* _Problem_
Put the lines below into a Markdown table with the columns Row and Line, numbering each row and skipping blank lines. Leave the pictures out.
## BEGIN Material for the task
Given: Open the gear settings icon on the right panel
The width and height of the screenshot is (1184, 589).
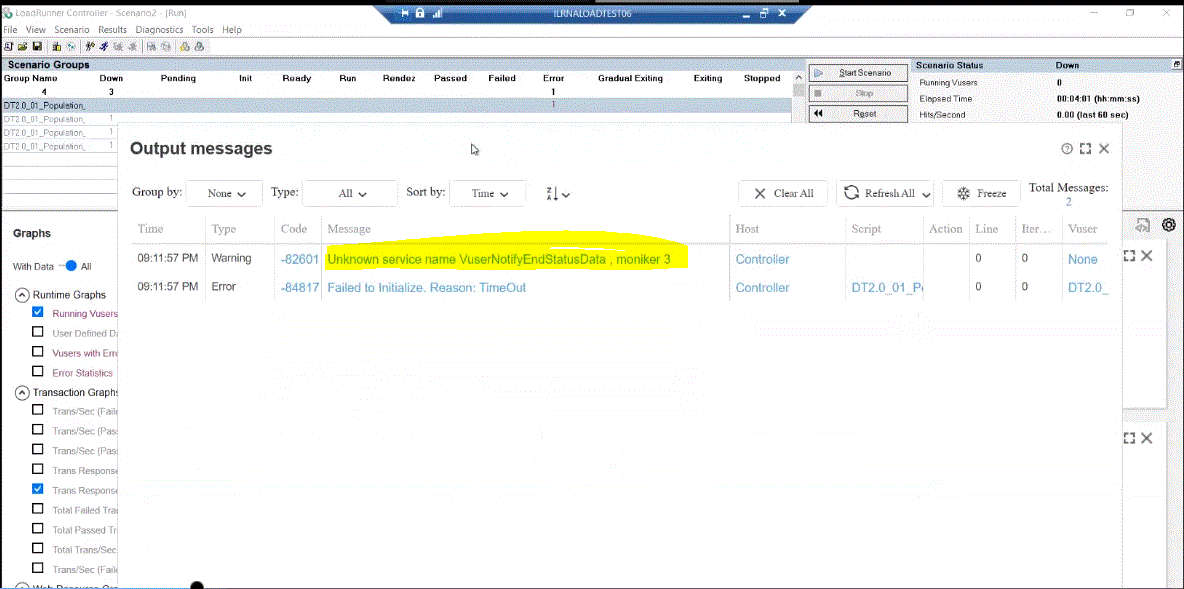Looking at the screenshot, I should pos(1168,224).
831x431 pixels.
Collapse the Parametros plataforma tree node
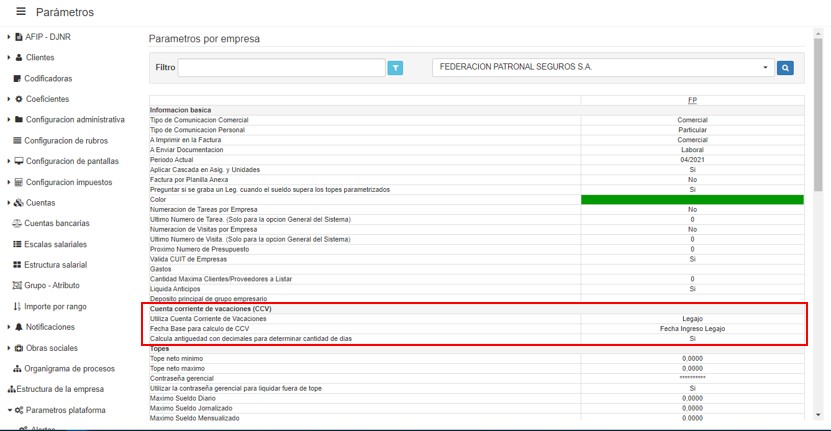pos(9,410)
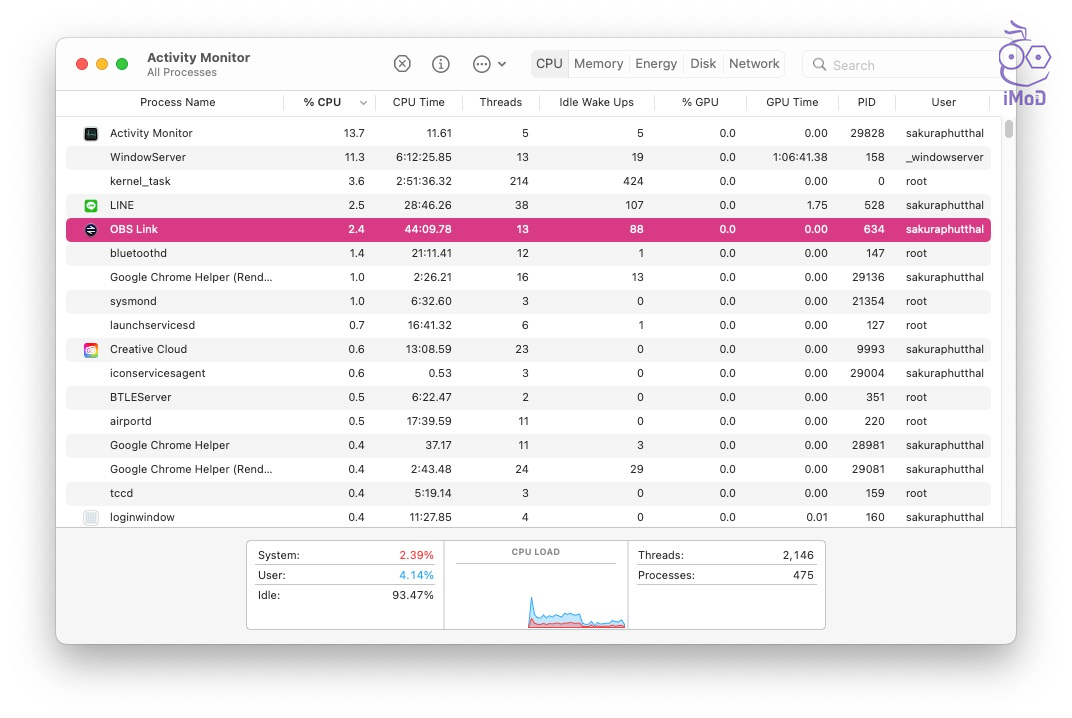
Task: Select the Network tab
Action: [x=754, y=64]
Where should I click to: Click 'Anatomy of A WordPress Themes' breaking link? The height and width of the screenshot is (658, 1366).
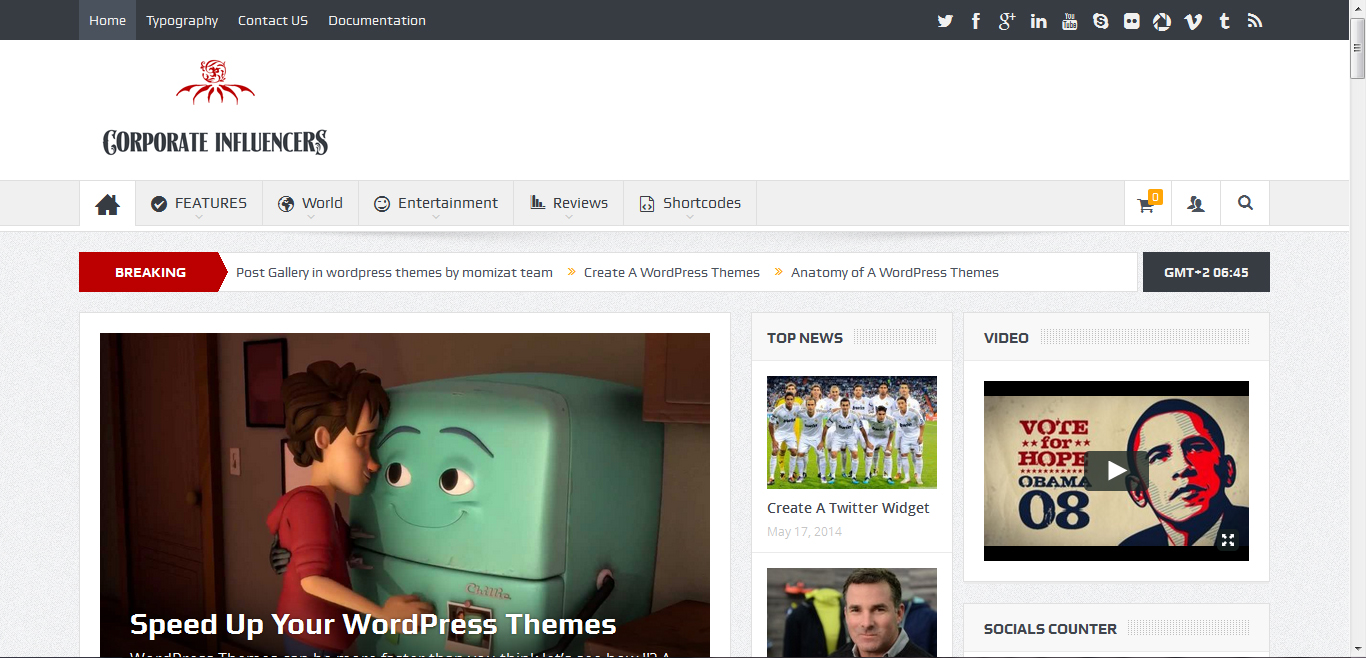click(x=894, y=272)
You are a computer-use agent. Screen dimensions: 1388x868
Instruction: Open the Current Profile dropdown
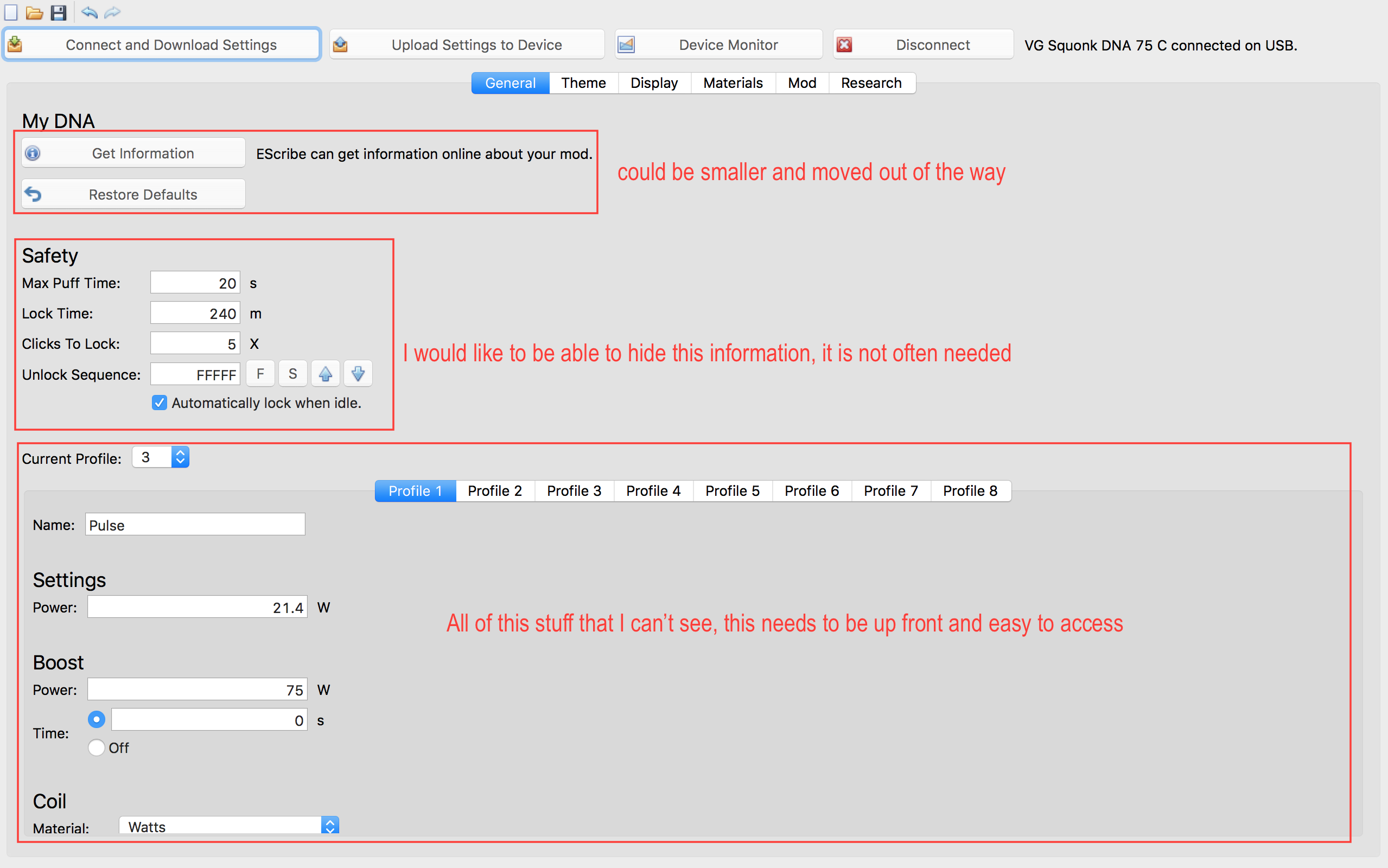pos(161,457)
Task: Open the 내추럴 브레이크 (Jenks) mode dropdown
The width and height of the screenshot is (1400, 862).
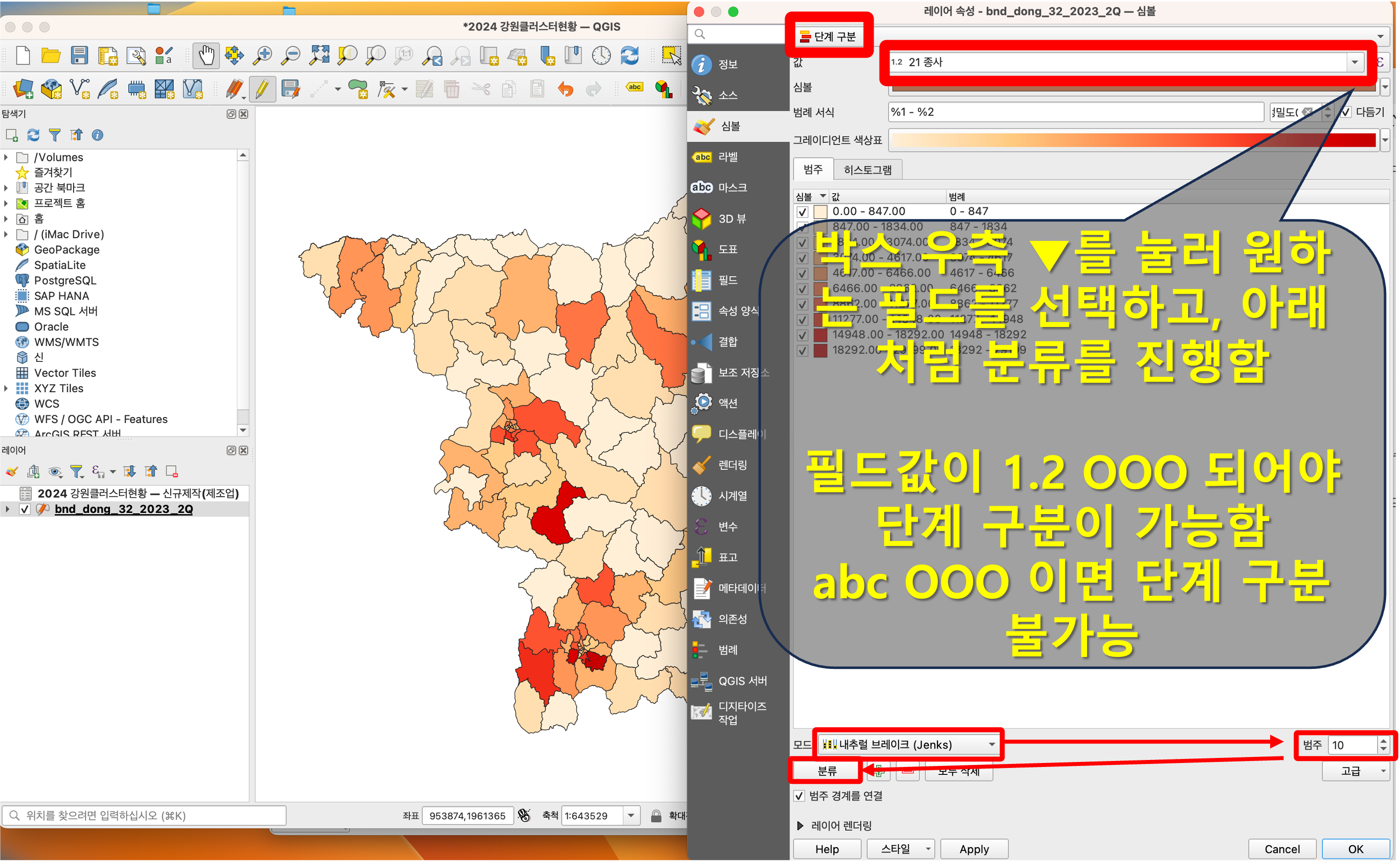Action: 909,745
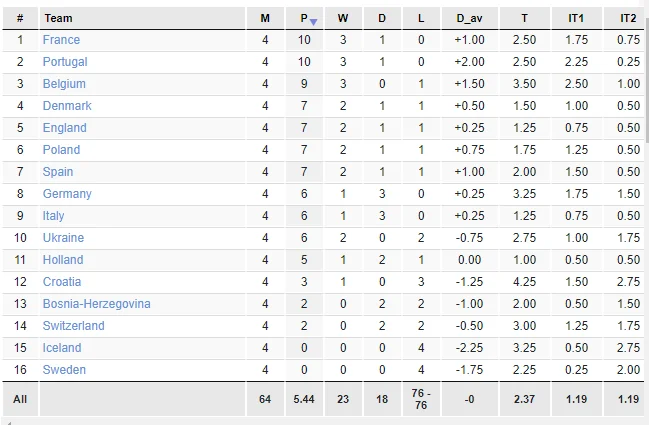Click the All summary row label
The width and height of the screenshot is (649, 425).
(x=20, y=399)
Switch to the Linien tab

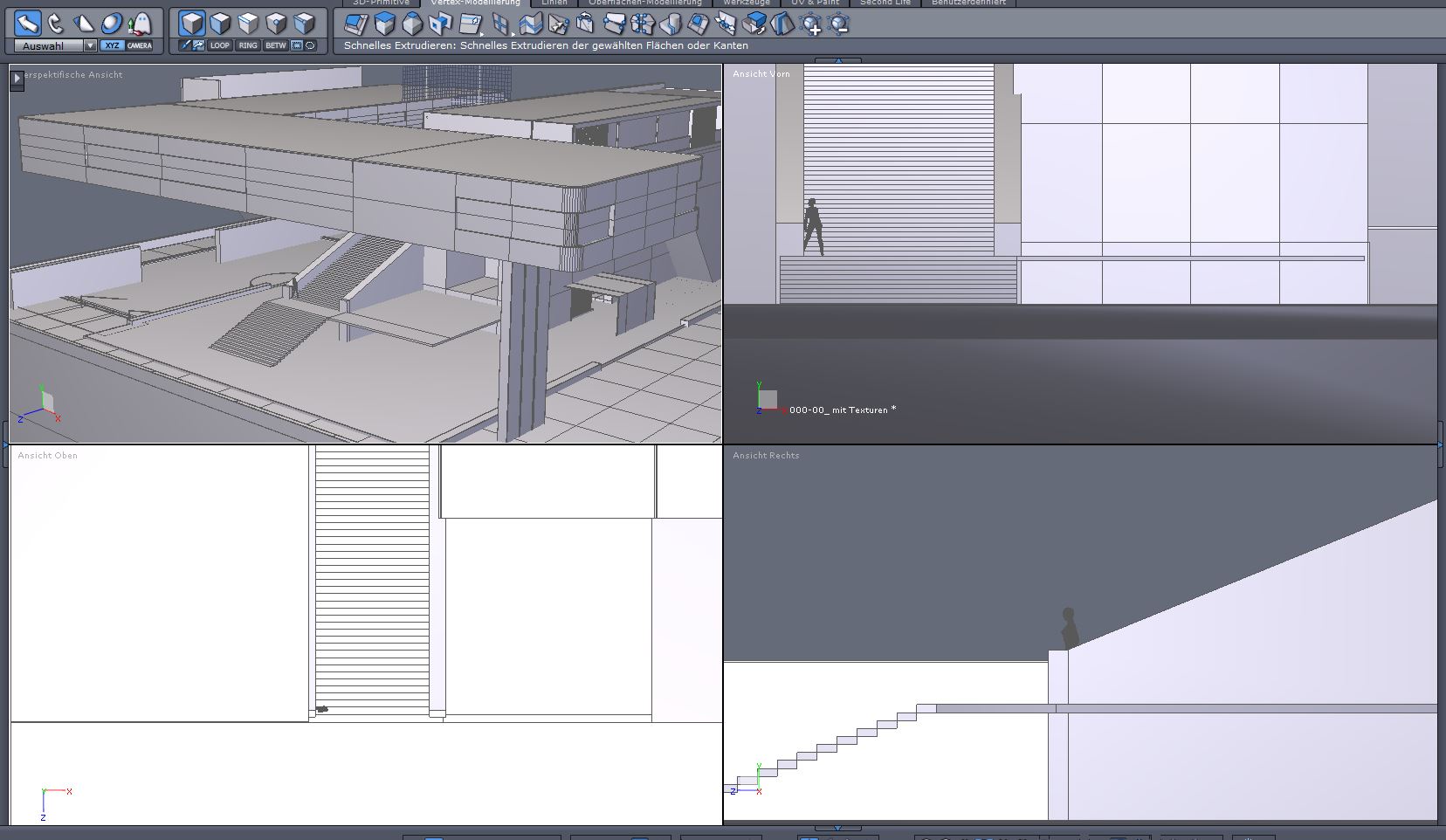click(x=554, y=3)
## END Material for the task
* _Problem solution_
| Row | Line |
|---|---|
| 1 | Given: Open the gear settings icon on the right panel |
| 2 | The width and height of the screenshot is (1184, 589). |
| 3 | Looking at the screenshot, I should pos(1168,224). |
| 4 | 831x431 pixels. |
| 5 | Collapse the Parametros plataforma tree node |
| 6 | pos(9,410) |
| 7 | Task: Select the Network tab |
| 8 | Action: [x=754, y=64] |
| 9 | Where should I click to: Click 'Anatomy of A WordPress Themes' breaking link? The height and width of the screenshot is (658, 1366). |
| 10 | click(x=894, y=272) |
| 11 | You are a computer-use agent. Screen dimensions: 1388x868 |
| 12 | Instruction: Open the Current Profile dropdown |
| 13 | pos(161,457) |
| 14 | Task: Open the 내추럴 브레이크 (Jenks) mode dropdown |
| 15 | The width and height of the screenshot is (1400, 862). |
| 16 | Action: 909,745 |
| 17 | Click the All summary row label |
| 18 | The width and height of the screenshot is (649, 425). |
| 19 | (x=20, y=399) |
| 20 | Switch to the Linien tab |
| 21 | click(x=554, y=3) |